Records to use below:

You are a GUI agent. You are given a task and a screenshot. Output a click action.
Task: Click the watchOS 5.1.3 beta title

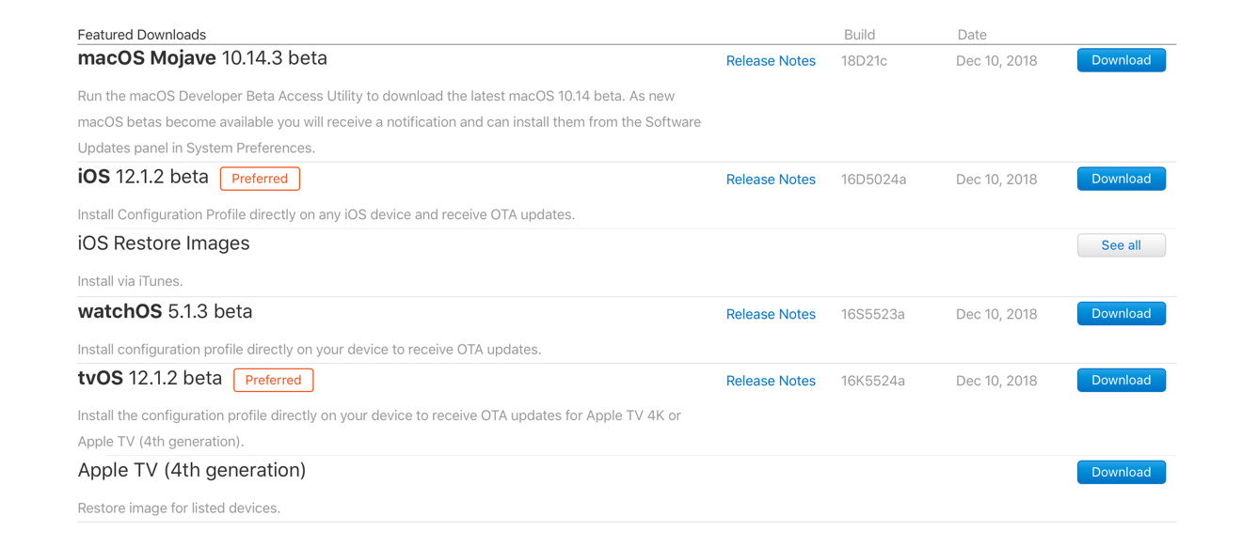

End of Records to use.
Records to use below:

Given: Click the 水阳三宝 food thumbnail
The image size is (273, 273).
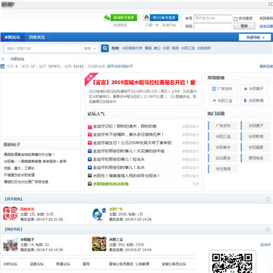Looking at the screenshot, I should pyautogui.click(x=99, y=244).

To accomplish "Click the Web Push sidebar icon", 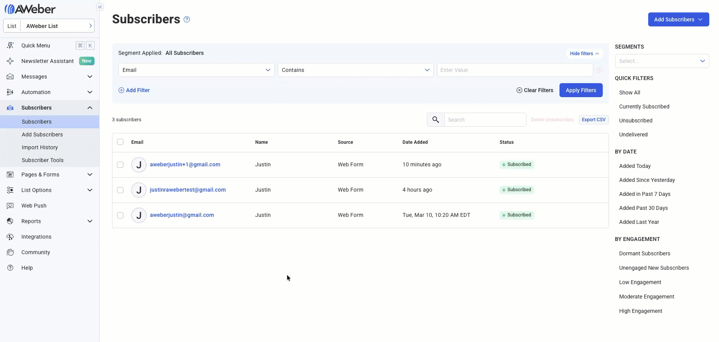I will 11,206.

End of Records to use.
Records to use below:

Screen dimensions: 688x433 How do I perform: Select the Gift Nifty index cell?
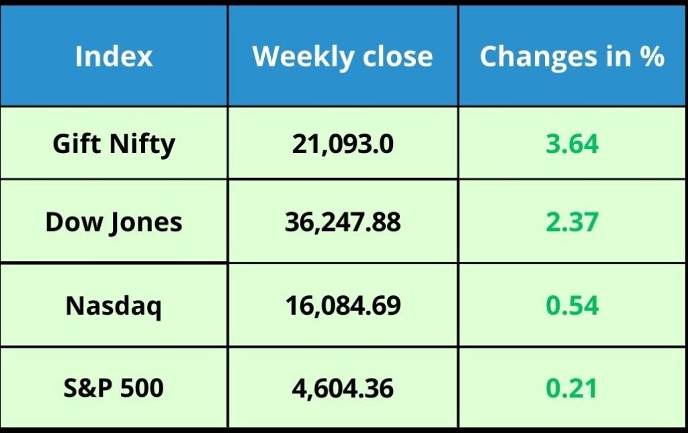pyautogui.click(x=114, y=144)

End of Records to use.

Problem description >> Restate word for word the entries above, starting at the line with "You are a GUI" and ending at the line with "Task: Click the watchOS 5.1.3 beta title", inclusive, and no others.

Answer below >>
You are a GUI agent. You are given a task and a screenshot. Output a click action.
Task: Click the watchOS 5.1.3 beta title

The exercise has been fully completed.